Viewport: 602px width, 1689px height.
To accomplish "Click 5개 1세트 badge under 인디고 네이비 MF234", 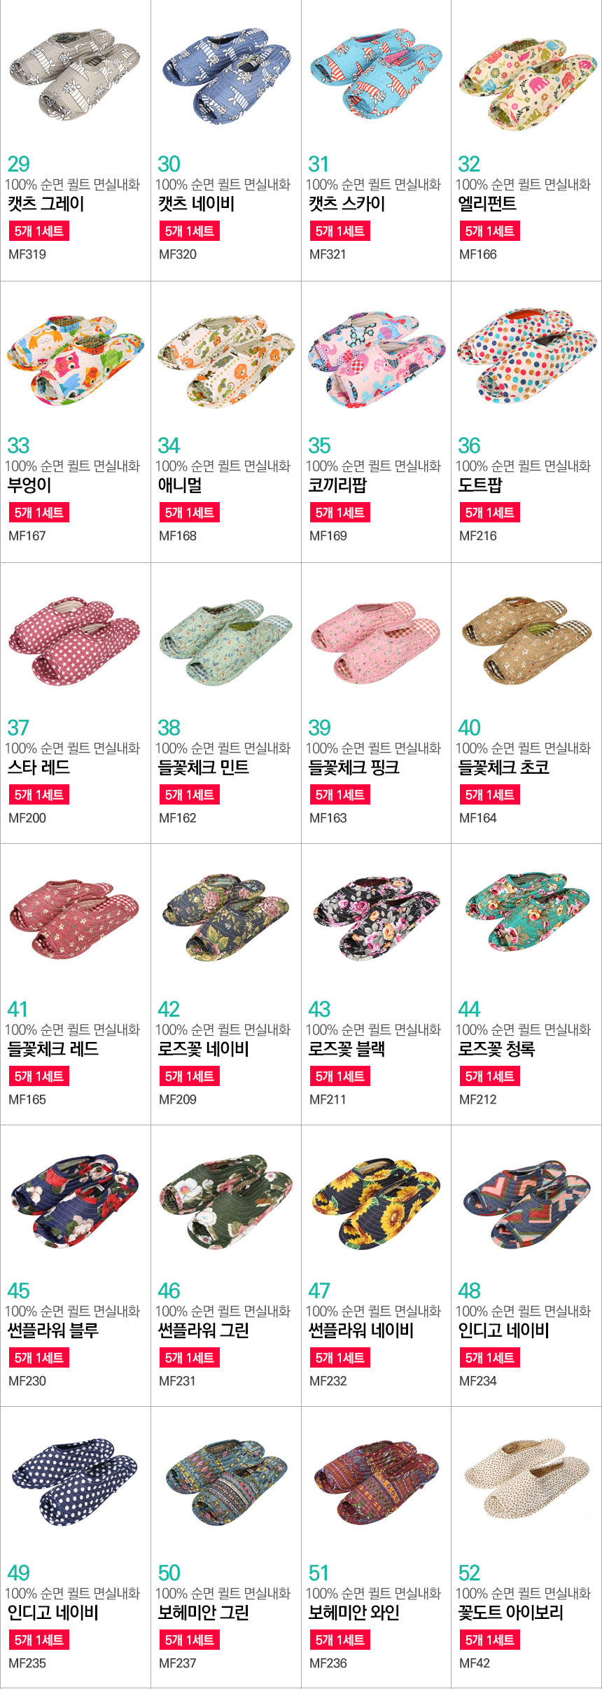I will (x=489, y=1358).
---
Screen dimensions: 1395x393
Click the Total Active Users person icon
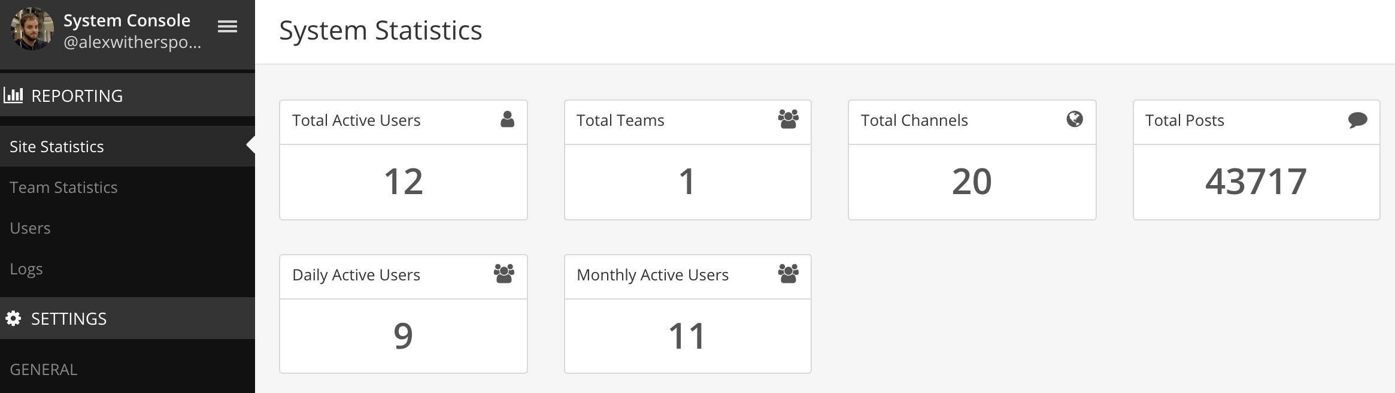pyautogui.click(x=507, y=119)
---
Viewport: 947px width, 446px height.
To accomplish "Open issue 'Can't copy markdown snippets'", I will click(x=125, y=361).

▶ [Requirement] Put the data starting with the line that contains "Viewport: 947px width, 446px height." and going on through the line that contains "will click(x=125, y=361)." into a two-column CSV with the headers "prompt" and "response". Give one row for each request, with its text and its answer each in one quoted field and any line breaks replaced by spaces.

▶ [Worked answer]
prompt,response
"Viewport: 947px width, 446px height. To accomplish ""Open issue 'Can't copy markdown snippets'"",","I will click(x=125, y=361)."